Items listed in a dataset =
··········
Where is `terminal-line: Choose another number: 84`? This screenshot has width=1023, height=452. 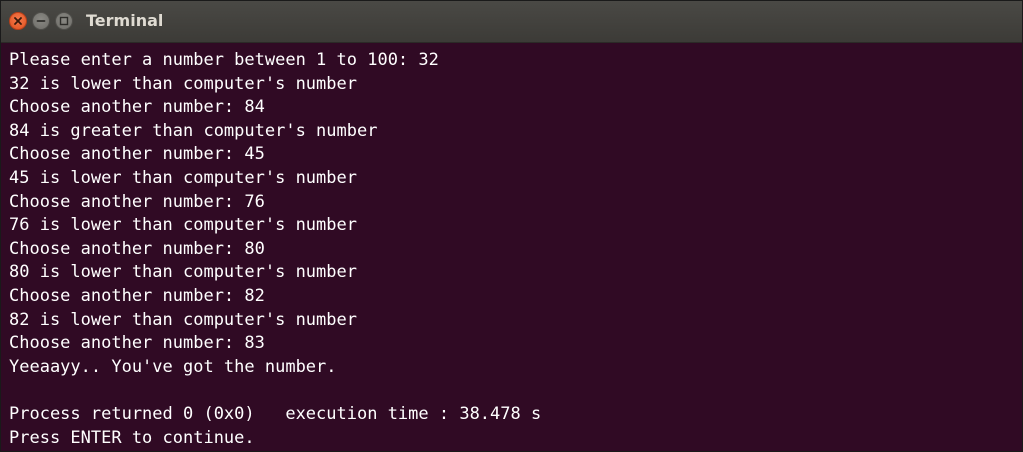
terminal-line: Choose another number: 84 is located at coordinates (137, 108).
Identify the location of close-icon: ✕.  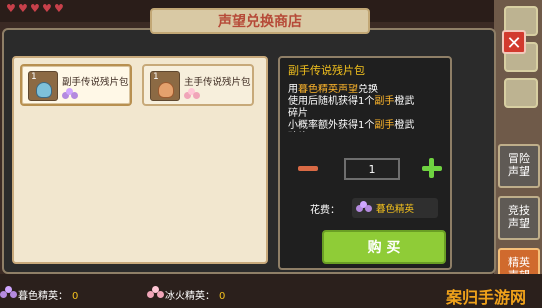
(514, 44).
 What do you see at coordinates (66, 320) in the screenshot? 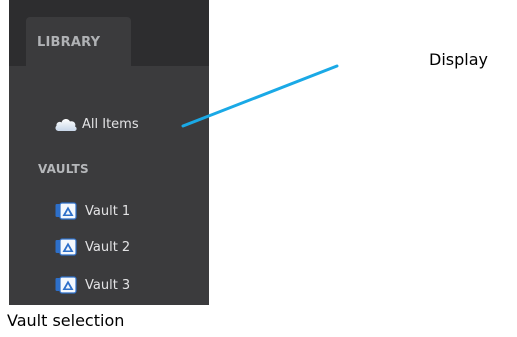
I see `vault-selection-caption: Vault selection` at bounding box center [66, 320].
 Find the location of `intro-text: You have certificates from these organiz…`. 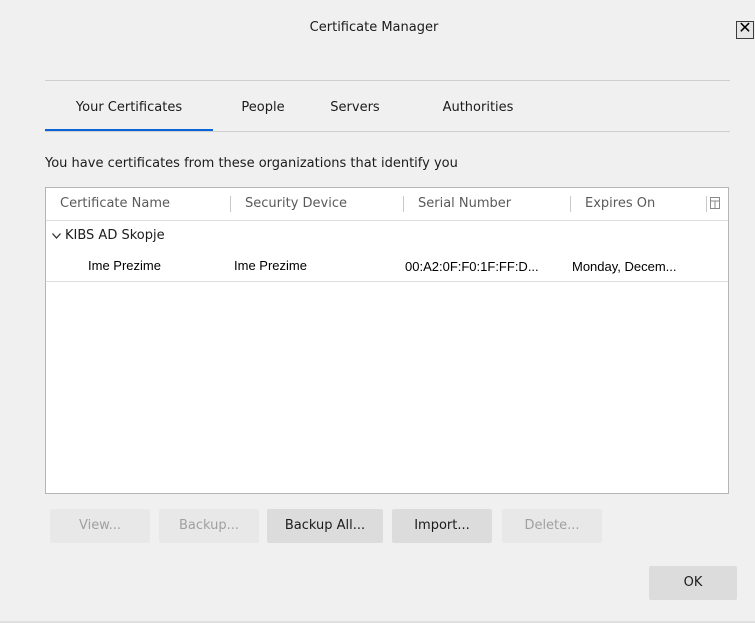

intro-text: You have certificates from these organiz… is located at coordinates (252, 164).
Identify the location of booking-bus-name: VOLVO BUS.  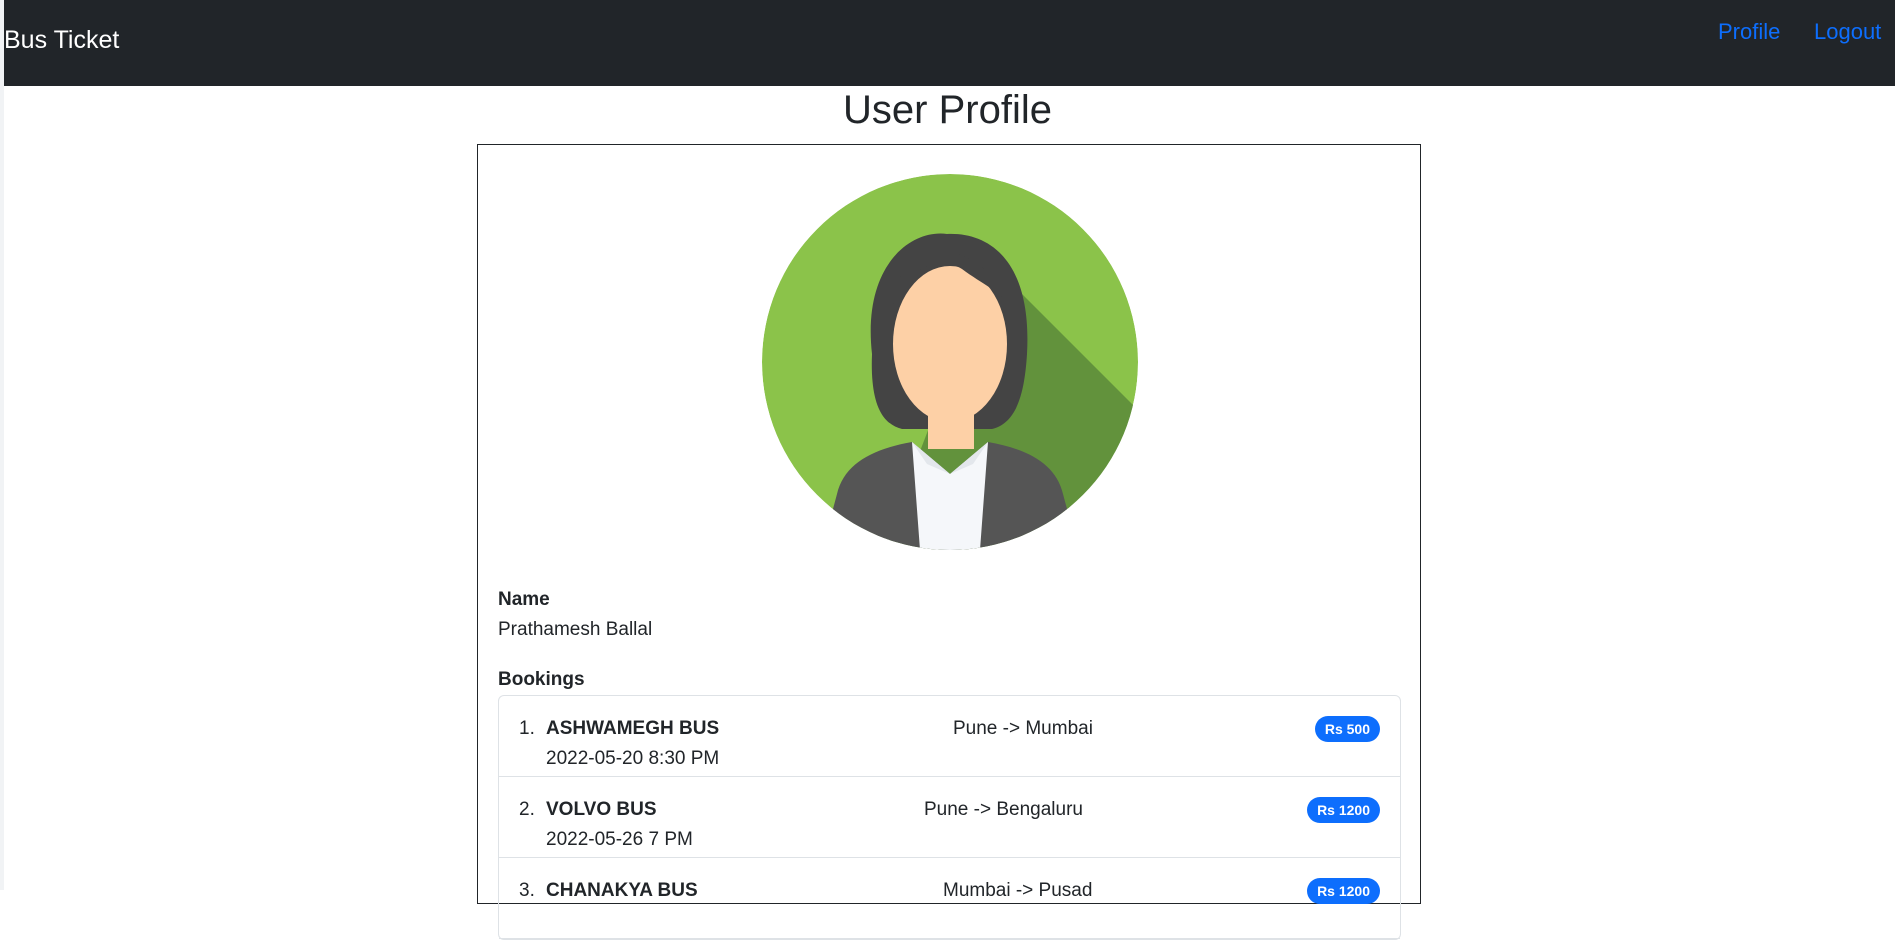
(602, 810).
··········
What is needed = Rewrite all of the items above, swapping "location" for "position" everywhere and keeping everything else the same. Leave the pictures out.

Response below =
Where is `terminal-line: Choose another number: 84`? This screenshot has width=1023, height=452. 
terminal-line: Choose another number: 84 is located at coordinates (137, 108).
Identify the position of close-icon: ✕.  
(514, 44).
 What do you see at coordinates (66, 320) in the screenshot? 
I see `vault-selection-caption: Vault selection` at bounding box center [66, 320].
 Find the position of `intro-text: You have certificates from these organiz…`. 

intro-text: You have certificates from these organiz… is located at coordinates (252, 164).
Identify the position of booking-bus-name: VOLVO BUS.  
(602, 810).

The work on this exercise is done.